- Also known as: The Dream Makers 2
- 志在四方 II
- Genre: Drama Media Industry Romance Office Politics
- Written by: Rebecca Leow
- Directed by: Loh Woon Woon Wong Foong Hwee Doreen Yap
- Starring: Li Nanxing Zoe Tay Huang Biren Jeanette Aw Rui En Qi Yuwu Romeo Tan Julie Tan Zhang Zhenhuan Chen Meifeng Damian Lau
- Opening theme: 终于 by Kit Chan
- Ending theme: 當世界只剩下我一個人 by Serene Koong 学者愛 by Eric Chou 狠狠愛 by Wu Jiahui
- Country of origin: Singapore
- Original language: Chinese
- No. of episodes: 32 (list of episodes)

Production
- Executive producers: Paul Yuen Wong Foong Hwee
- Production locations: Singapore Australia
- Running time: approx. 45 minutes (excluding advertisements)

Original release
- Network: Mediacorp Channel 8
- Release: 4 December 2015 – 18 January 2016

Related
- The Dream Makers (2013)

= The Dream Makers (Singaporean season 2) =

The Dream Makers II (Chinese: 志在四方II, often abbreviated as ZZSF2) is a 32-episode Singaporean drama produced and telecast on Mediacorp Channel 8. It stars Li Nanxing, Zoe Tay, Huang Biren, Jeanette Aw, Rui En, Qi Yuwu, Romeo Tan, Julie Tan, Zhang Zhenhuan, Chen Meifeng & Damian Lau as the casts for the second series.

The series finale end credits include a special tribute to MediaCorp actor, Huang Wenyong, who died in 2013, and all those who contributed assiduously to the country's TV industry.

==Plot==
The show starts three years after Zhou Weiyun (Zoe Tay) was transferred from the Variety department to the Drama department as Vice President.
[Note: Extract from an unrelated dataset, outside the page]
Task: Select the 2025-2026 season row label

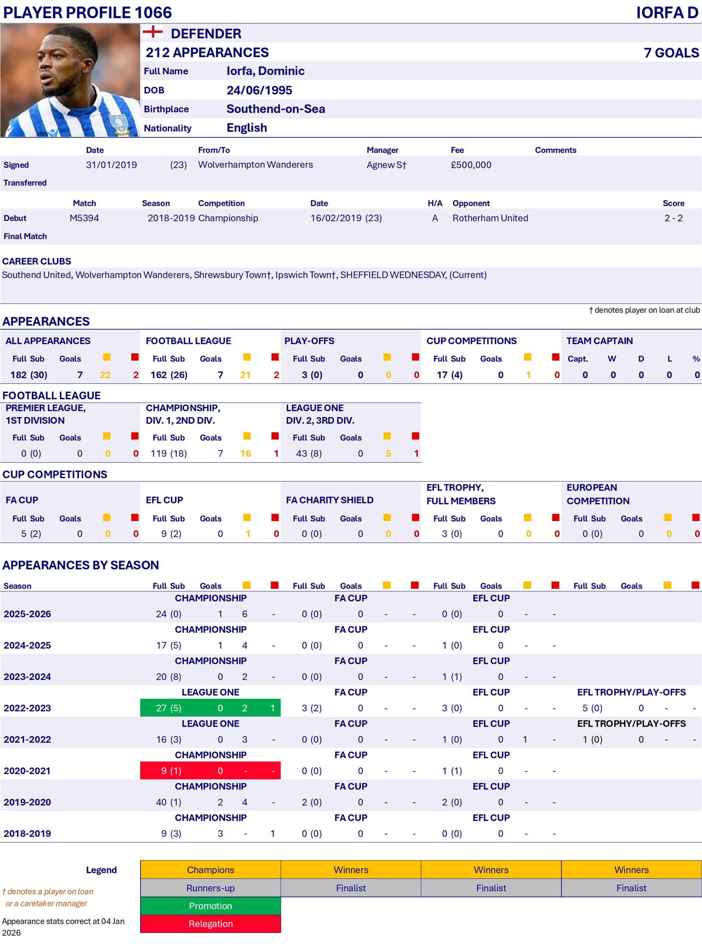Action: coord(27,614)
Since the death of Yu Fan (Chen Hanwei), Weiyun's outlook on life had changed. She becomes more cheerful and personable in her dealings with others. She lives with her mother, who has dementia and focuses on her career to produce sentimental television programs. The rising popularity of internet content has caused the ratings for traditional television shows to fall, adversely affecting advertising revenue.

Her bosses decide to hire Guan Xie En (Huang Biren) as a second Vice President to create healthy competition within the department. She is a business management genius and takes over half of Weiyun's production resources, splitting the department into two teams. Although initially in charge of the 7pm primetime slot, Xie En reels enough sponsors to take over Weiyun's primetime slot of 9pm. Some of Weiyun's subordinates attempt to betray her to join Xie En's team but fail.

Meanwhile, Lin Tao (Li Nanxing) takes over the helms of the variety department. His creative and innovative input lead to soaring ratings for variety shows. His eager for success is motivated by a personal vendetta against his good friend Richard, who owns a competing drama production house. Richard previously absconded with his money and even stole his girlfriend.

For years, Lin Tao has been watching over Eddy (Edwin Goh), a former teenage thief who became his godson. Lin Tao soon finds out that Eddy is the son of Xie En, who divorced his father and gave up custody of him and his younger brother Eden (Damien Teo). Eden is led to believe his mother is dead. After their father dies, the brothers go to live with Xie En, who tries to mend her relationship with her estranged sons.

Joey (Ian Fang), Weiyun's cocky nephew joins the entertainment industry. Weiyun reprimands him frequently, straining their relationship. Joey's parents die in a freak accident while on a Greek holiday sponsored by Weiyun. Overwhelmed by the sudden loss of his family, Joey's antics turn for the extreme. Feeling guilty for causing his parents' death, Weiyun tries to make it up to Joey. The struggles that both Weiyun and Xie En face help develop a mutual understanding between them.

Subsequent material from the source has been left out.